C'est en effet un modèle qui gagne du terrain. Sciences Po tend à devenir une véritable université à elle seule. Elle peut donner le sentiment que c'est un bon modèle, puisqu'il est très interdisciplinaire et exigeant. Mais ces établissements profitent doublement d'une concurrence déloyale. D'abord parce que, contrairement à eux, les universités ne sélectionnent pas leurs étudiants. Ensuite parce que ces établissements supposés plus autonomes utilisent, sous forme contractuelle, beaucoup d'enseignants qui viennent des universités et sont payés pour l'essentiel par elles.

On reproche aux universités de ne pas former à des métiers, leurs étudiants seraient inadaptés aux entreprises. N'est-ce pas fondé ?

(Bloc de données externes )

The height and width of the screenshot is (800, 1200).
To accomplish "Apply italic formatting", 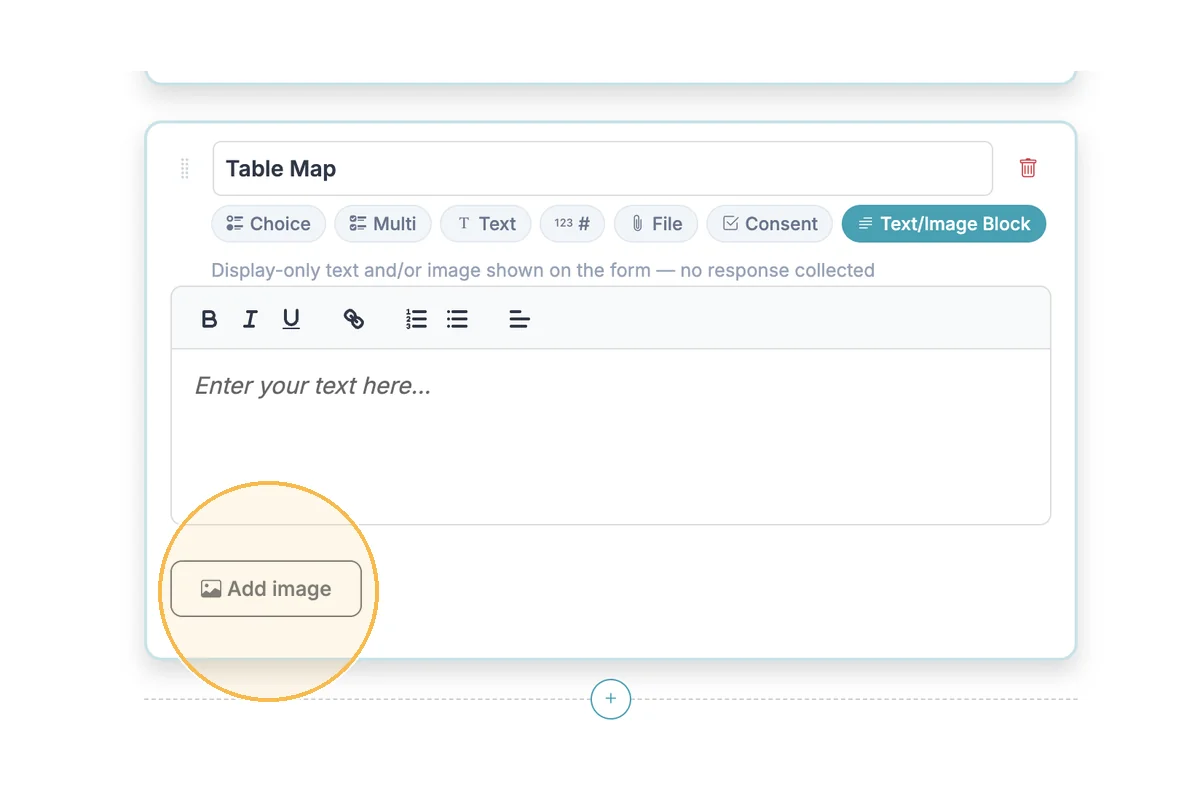I will point(250,319).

Il faut éviter les confusions. Il est normal et nécessaire que les universités entretiennent des contacts avec les entreprises. Il n'en résulte pas qu'il faille subordonner toute la recherche et l'enseignement à la formation professionnelle. L'université doit transmettre un patrimoine de connaissances et de culture générale qui ne se réduit pas à des connaissances utilisables immédiatement. Si l'on subordonne ces objectifs à une priorité de recherche d'emploi, ce n'est plus une université.

Que faire, alors ?

Certaines mesures sont évidentes, telle la création de premiers cycles universitaires aussi attractifs par leur excellence que les classes préparatoires aux grandes écoles. L'obligation d'accueillir tous les bacheliers dans les universités ne doit pas se traduire par l'impossibilité de créer des cursus exigeants et attractifs. Il ne s'agit pas de reproduire le bachotage des classes préparatoires, mais de créer des collèges universitaires plus ouverts, plus inter-disciplinaires et plus branchés sur la recherche. Le défi est d'arriver à marier une norme d'égalité maintenue - droit d'accès à l'université - et une norme d'égalité de principe entre universités - avec une ambition d'excellence. C'est la condition pour sortir de l'affaissement généralisé.

Alain Caillé

Alain Caillé "prend au sérieux" l'oeuvre de Marcel Mauss, neveu et héritier spirituel d'Emile Durkheim, et tout particulièrement son Essai sur le don. A ce titre, il est un critique de l'"économicisme". Il est l'auteur de nombreux livres, dont Critique de la raison utilitaire (La Découverte, 1989), La Démocratie au péril de l'économie (Presses universitaires de Rennes, 2006) et La Reconnaissance aujourd'hui (CNRS Editions, 2009).